Er blickte unruhig fragend und bittend zu ihr auf, sie aber legte die Hände um seinen Hals, stützte ihr Haupt an das seine und erwiderte in unendlich liebreichem Ton: »Das darf ich meinem Gerhard nicht erst sagen, daß die Frau, die er sich erwählt, die ihm das Leben gerettet hat, einen sicheren Anspruch an meine zärtliche Liebe und Teilnahme hat, daß es mich unaussprechlich verlangt, mein liebes Enkelkind an mein Herz zu drücken. Aber sage mir eins in dieser stillen, vertraulichen Stunde, mein Sohn: liebst du denn Marion von ganzer Seele, und bist du gewiß, daß sie dir alles gewähren wird, was du von deiner Gattin erwarten darfst?«

Gerhard blickte zu Boden, der Ernst auf seiner Stirn ward noch tiefer. »Mutter,« sagte er nach einer Pause fast flüsternd, »sie ist ein anmutiges, verwöhntes Kind; es ist wenig an ihr, was wir an einer deutschen Frau lieben und verehren. Aber sie ist noch so jung, kaum siebzehn Jahre, – ich hoffe alles für sie von deinem segensreichen Einfluß und Gabrielens schwesterlichem Verkehr. Laßt euch nur nicht gleich abschrecken, wenn euch anfangs manches fremd erscheint: sie ist Französin durch und durch, aber es ist nichts Böses an ihr!«

»Ich danke dir, lieber Gerhard,« versetzte Frau v. Fiedler ruhig, »dein Bekenntnis bleibt tief in meinem Innern verschlossen, niemand soll davon wissen als du und ich.

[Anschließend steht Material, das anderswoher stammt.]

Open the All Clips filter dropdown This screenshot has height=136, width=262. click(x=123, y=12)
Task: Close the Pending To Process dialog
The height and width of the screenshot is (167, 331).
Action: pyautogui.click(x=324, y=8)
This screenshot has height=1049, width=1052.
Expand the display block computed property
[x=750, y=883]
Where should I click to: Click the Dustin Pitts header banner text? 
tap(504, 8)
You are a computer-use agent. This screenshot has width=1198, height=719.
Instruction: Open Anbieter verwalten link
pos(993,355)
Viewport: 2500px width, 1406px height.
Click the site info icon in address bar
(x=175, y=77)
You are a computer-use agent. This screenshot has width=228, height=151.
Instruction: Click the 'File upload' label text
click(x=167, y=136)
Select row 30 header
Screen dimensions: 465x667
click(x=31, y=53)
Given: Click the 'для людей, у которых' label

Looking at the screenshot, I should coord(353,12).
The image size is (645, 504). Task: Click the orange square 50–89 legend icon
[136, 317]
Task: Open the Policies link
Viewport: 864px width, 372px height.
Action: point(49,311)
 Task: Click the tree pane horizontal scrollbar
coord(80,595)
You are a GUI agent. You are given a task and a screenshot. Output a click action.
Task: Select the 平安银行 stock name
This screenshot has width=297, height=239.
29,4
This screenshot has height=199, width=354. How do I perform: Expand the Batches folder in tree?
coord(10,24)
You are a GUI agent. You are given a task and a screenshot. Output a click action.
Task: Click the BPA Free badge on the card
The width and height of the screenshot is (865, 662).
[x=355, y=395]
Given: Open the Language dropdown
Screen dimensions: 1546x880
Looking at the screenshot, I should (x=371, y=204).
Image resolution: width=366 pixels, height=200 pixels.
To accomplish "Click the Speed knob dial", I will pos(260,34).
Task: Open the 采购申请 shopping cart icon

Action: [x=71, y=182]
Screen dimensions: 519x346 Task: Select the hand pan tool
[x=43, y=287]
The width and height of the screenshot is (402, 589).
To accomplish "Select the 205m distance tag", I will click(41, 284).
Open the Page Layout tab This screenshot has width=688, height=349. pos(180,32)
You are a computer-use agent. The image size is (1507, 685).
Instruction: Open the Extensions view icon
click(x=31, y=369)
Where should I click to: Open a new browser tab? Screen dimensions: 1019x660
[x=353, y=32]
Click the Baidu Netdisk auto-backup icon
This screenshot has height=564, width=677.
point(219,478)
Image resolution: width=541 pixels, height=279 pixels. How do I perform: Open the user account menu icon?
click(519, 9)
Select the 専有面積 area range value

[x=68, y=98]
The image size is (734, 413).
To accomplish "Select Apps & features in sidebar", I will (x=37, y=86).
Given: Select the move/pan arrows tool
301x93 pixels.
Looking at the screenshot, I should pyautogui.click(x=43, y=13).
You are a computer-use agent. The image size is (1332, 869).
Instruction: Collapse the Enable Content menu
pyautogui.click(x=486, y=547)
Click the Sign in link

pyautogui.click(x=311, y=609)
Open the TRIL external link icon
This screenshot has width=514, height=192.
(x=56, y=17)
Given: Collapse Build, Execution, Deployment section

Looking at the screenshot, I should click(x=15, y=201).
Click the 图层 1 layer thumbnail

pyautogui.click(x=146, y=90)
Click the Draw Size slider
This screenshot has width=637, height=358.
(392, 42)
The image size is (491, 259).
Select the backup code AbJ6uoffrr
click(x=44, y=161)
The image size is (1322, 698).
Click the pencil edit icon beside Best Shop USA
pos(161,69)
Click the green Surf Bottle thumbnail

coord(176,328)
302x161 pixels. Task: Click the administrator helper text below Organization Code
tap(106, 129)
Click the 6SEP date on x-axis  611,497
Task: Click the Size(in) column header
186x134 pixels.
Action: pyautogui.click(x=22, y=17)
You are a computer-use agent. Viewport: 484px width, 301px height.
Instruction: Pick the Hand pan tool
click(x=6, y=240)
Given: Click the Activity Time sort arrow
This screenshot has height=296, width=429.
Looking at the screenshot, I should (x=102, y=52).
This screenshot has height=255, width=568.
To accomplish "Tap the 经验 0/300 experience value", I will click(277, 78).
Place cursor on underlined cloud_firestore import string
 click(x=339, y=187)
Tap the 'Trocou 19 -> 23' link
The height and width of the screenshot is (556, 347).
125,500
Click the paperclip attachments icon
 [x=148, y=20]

Und nun laß uns die Ruhe suchen; schlafe wohl, mein geliebter Sohn, unter dem elterlichen Dach, und Gott sei gepriesen, der dich hierher zurückgeführt hat!« –

Erst im Lichte des folgenden Tages erkannten die Seinen die großen Veränderungen, die mit Gerhard vorgegangen waren. Er schien um zehn Jahre gealtert, einzelne Silberfäden zogen sich durch sein blondes Haar, und in den einst so heiteren Augen lag ein tiefer Ernst. Das sprach mehr als alle Worte von dem, was er erlitten hatte. Nur zwei Tage verweilte er in der Heimat, dann trieb es ihn zurück zu Weib und Kind. Franz und Fanny mußten ihn begleiten, der riesige Verdeckschlitten – die Arche Noah hatten ihn die Kinder genannt, weil er eine ganze Familie in sich faßte – wurde mit allem vollgepackt, was zur Bequemlichkeit der Reisenden dienen konnte. In acht Tagen durfte man die kleine Familie erwarten, und es gab in Scharfeneck reichlich zu tun, um bis dahin alles instand zu setzen. Der eine Flügel wurde ganz für das junge Paar eingerichtet, und Frau v. Fiedler gab manches Stück dahin, was ihr selbst lieb und wert war, um die Zimmer wohnlich und heimisch zu machen. Eine neue Ausstattung war in so kurzer Frist natürlich nicht zu beschaffen, aber als Mutter und Tochter ihr fertiges Werk mit prüfendem Blick überschauten, da waren sie zufrieden mit dem traulichen Nest, das sie geschaffen hatten.